Niemal natychmiast potem, o 19:00 Sejm zajmie się też sprawozdaniem ws. rządowego projektu ustawy o stosowaniu zabezpieczeń na wyrobach tytoniowych nieobjętych akcyzą.
Ostatniego dnia posiedzenia między 12:00 a 14:30 posłowie przeprowadzą głosowania w omówionych sprawach, w tym tej najbardziej kontrowersyjnej - głosowanie nad skierowaniem do dalszych prac projektów ustaw dotyczących aborcji.
Sejm przeprowadzi też pierwsze czytanie przygotowanego przez prezydium projektu uchwały ws. powołania i wyboru składu komisji nadzwyczajnej, która miałaby się zająć projektami ustaw ws. aborcji.
Zapadnie też decyzja ws. odwołania członków Komisji ds. reprywatyzacji nieruchomości warszawskich.

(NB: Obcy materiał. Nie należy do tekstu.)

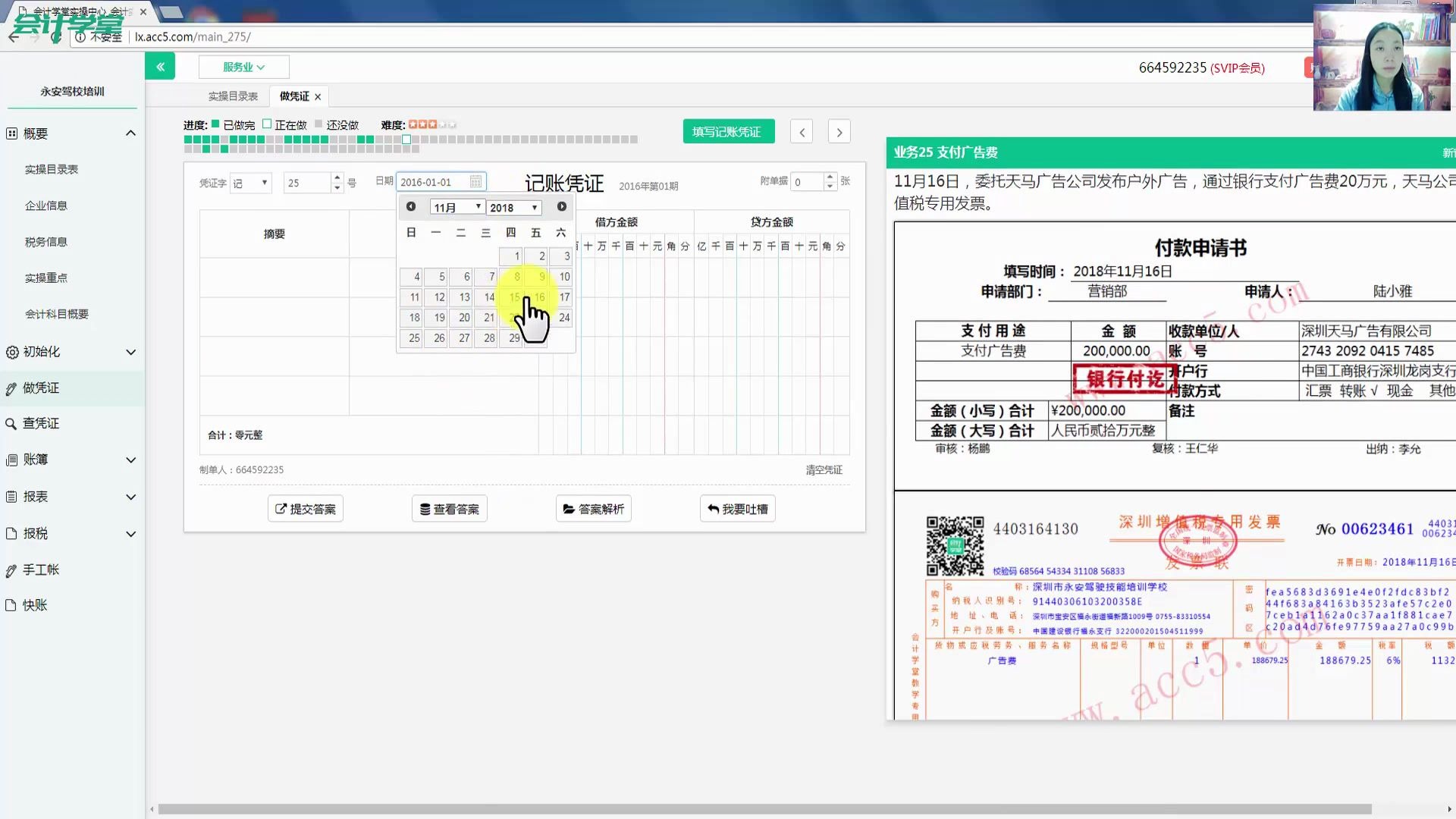The width and height of the screenshot is (1456, 819).
Task: Collapse the 概要 section chevron
Action: click(x=130, y=133)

W pierwotnym porządku obrad Sejm planował też pierwsze czytania złożonych przed miesiącem w Sejmie, należących do pakietu przywracania praworządności projektów ustaw dotyczących zmian w Trybunale Konstytucyjnym. Projekty stanowią realizację uchwały Sejmu, przyjętej przez posłów kilka tygodni temu.
Posłowie mieli też przeprowadzić pierwsze czytanie projektu zmian w Kodeksie karnym, przywidującego uznanie gwałtu za zbrodnię a nie występek i zmianę jego definicji.
Zaplanowane jest też rozpatrzenie zmian w Kodeksie wykroczeń, których celem jest uniemożliwienie karania rolników za prowadzenie prac w godzinach nocnych.